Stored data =
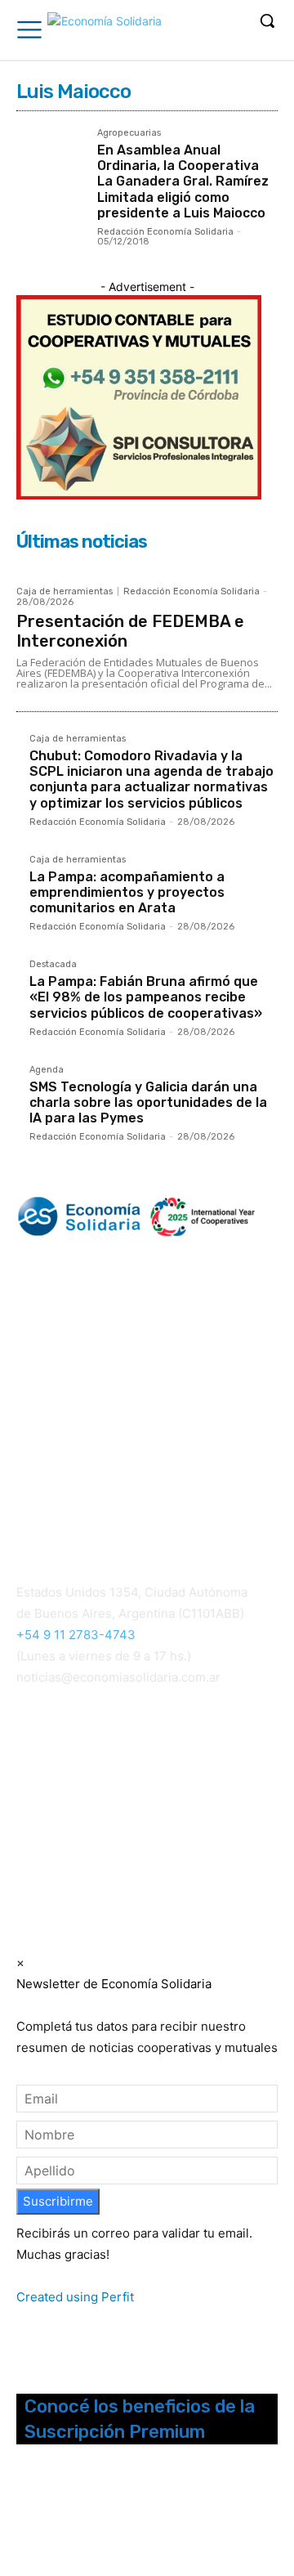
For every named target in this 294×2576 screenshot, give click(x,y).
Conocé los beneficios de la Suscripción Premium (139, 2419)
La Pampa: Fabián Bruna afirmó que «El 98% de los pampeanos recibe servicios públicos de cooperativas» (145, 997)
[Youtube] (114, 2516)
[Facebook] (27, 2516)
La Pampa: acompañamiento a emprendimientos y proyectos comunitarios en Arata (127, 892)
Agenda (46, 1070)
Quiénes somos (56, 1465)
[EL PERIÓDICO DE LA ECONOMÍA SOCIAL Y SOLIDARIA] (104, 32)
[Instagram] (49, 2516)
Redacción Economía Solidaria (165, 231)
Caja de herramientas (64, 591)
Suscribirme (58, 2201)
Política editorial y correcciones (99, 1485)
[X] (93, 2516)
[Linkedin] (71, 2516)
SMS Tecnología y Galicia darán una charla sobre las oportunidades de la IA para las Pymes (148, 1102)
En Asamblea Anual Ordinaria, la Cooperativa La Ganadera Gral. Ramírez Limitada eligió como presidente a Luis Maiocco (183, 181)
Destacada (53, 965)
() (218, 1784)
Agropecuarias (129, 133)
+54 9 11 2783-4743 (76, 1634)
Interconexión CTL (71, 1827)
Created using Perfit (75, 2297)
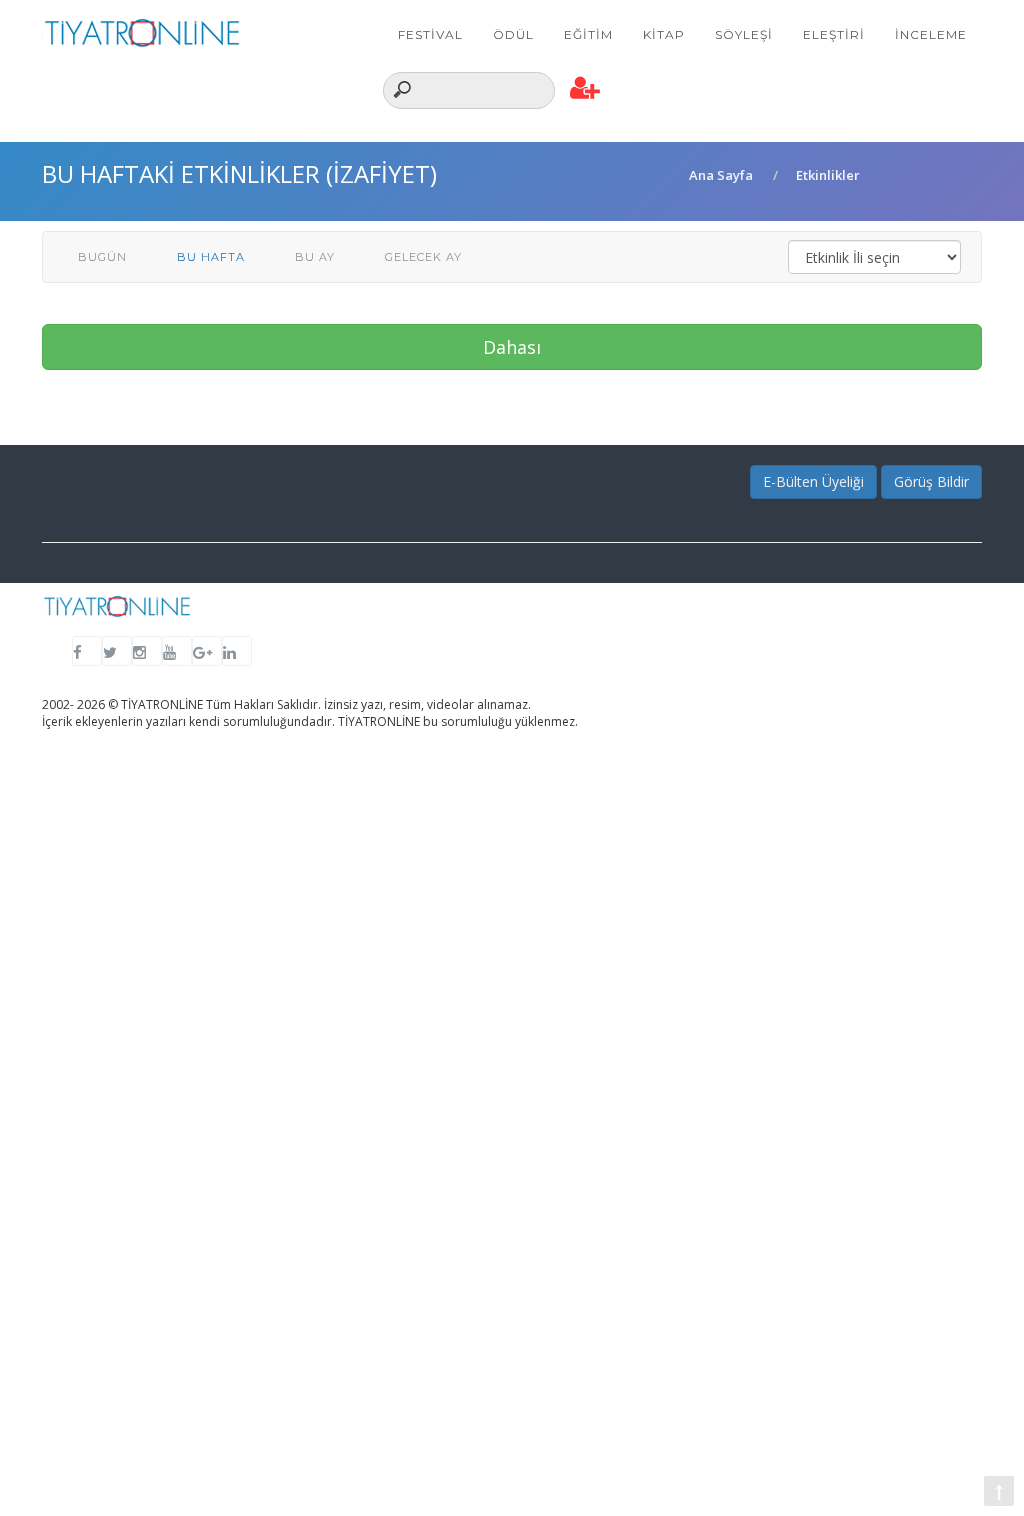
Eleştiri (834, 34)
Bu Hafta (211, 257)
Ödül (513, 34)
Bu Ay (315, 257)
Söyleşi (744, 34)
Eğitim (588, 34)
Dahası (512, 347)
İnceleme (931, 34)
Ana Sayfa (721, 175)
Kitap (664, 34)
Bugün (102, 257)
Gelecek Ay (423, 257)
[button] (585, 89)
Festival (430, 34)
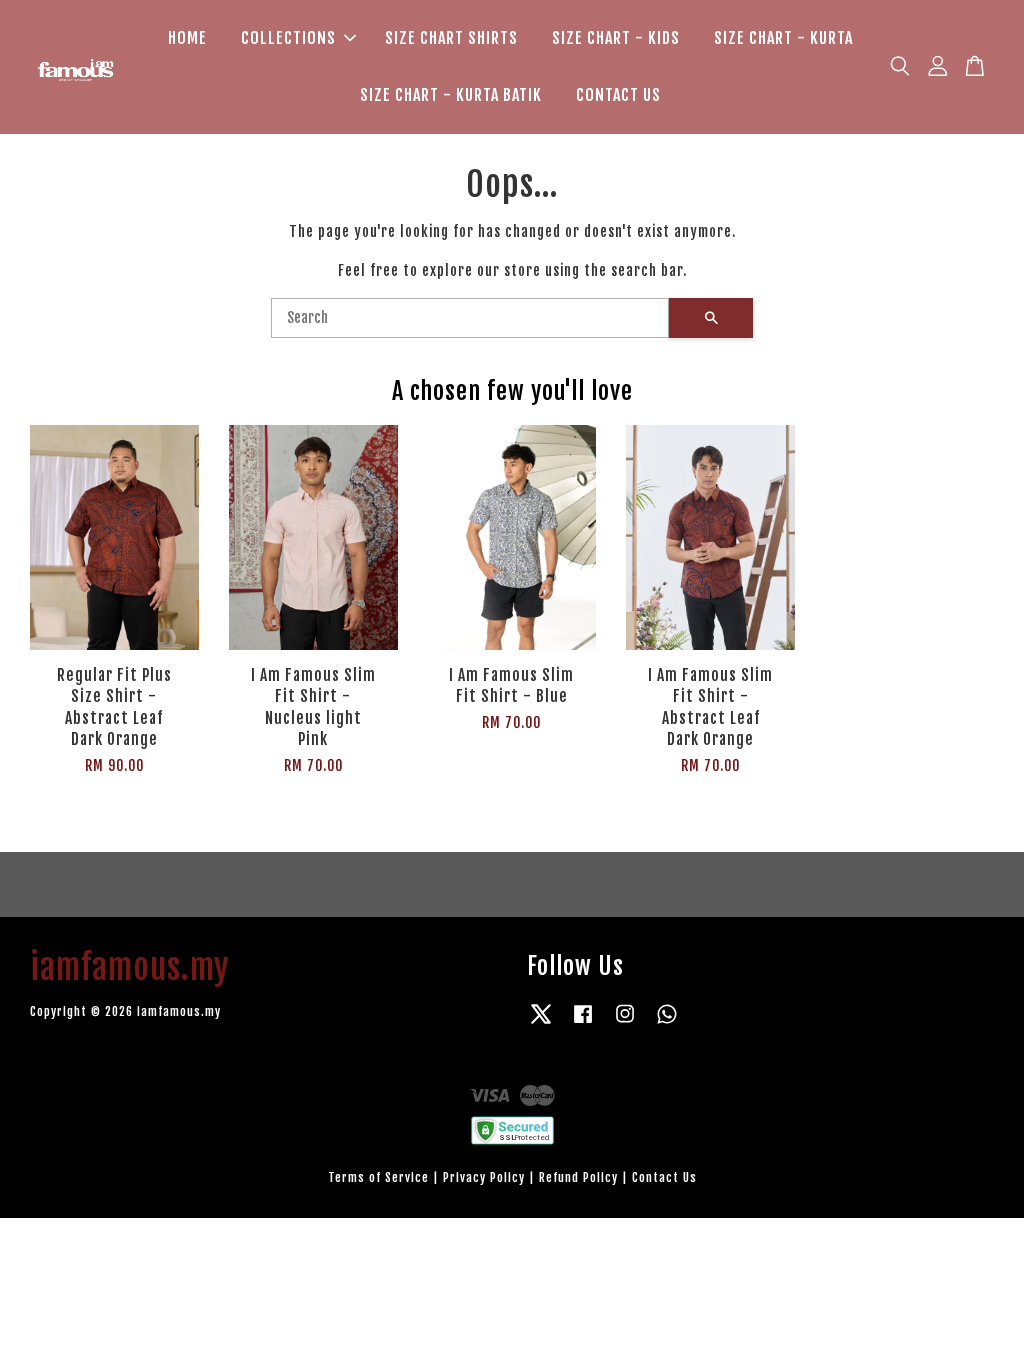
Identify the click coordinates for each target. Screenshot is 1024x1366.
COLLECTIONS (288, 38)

Exercise requirements =
Before copying, set the pictures aside; then reproduce each entry above exactly.

Exercise response =
For every named target in this 294×2576 screenshot, give click(x,y).
Conocé los beneficios de la Suscripción Premium (139, 2419)
La Pampa: Fabián Bruna afirmó que «El 98% de los pampeanos recibe servicios públicos de cooperativas» (145, 997)
[Youtube] (114, 2516)
[Facebook] (27, 2516)
La Pampa: acompañamiento a emprendimientos y proyectos comunitarios en Arata (127, 892)
Agenda (46, 1070)
Quiénes somos (56, 1465)
[EL PERIÓDICO DE LA ECONOMÍA SOCIAL Y SOLIDARIA] (104, 32)
[Instagram] (49, 2516)
Redacción Economía Solidaria (165, 231)
Caja de herramientas (64, 591)
Suscribirme (58, 2201)
Política editorial y correcciones (99, 1485)
[X] (93, 2516)
[Linkedin] (71, 2516)
SMS Tecnología y Galicia darán una charla sobre las oportunidades de la IA para las Pymes (148, 1102)
En Asamblea Anual Ordinaria, la Cooperativa La Ganadera Gral. Ramírez Limitada eligió como presidente a Luis Maiocco (183, 181)
Destacada (53, 965)
() (218, 1784)
Agropecuarias (129, 133)
+54 9 11 2783-4743 (76, 1634)
Interconexión CTL (71, 1827)
Created using Perfit (75, 2297)
Eleştiri (834, 34)
Bu Hafta (211, 257)
Ödül (513, 34)
Bu Ay (315, 257)
Söyleşi (744, 34)
Eğitim (588, 34)
Dahası (512, 347)
İnceleme (931, 34)
Ana Sayfa (721, 175)
Kitap (664, 34)
Bugün (102, 257)
Gelecek Ay (423, 257)
[button] (585, 89)
Festival (430, 34)
Identify the click coordinates for each target. Screenshot is 1024x1366.
COLLECTIONS (288, 38)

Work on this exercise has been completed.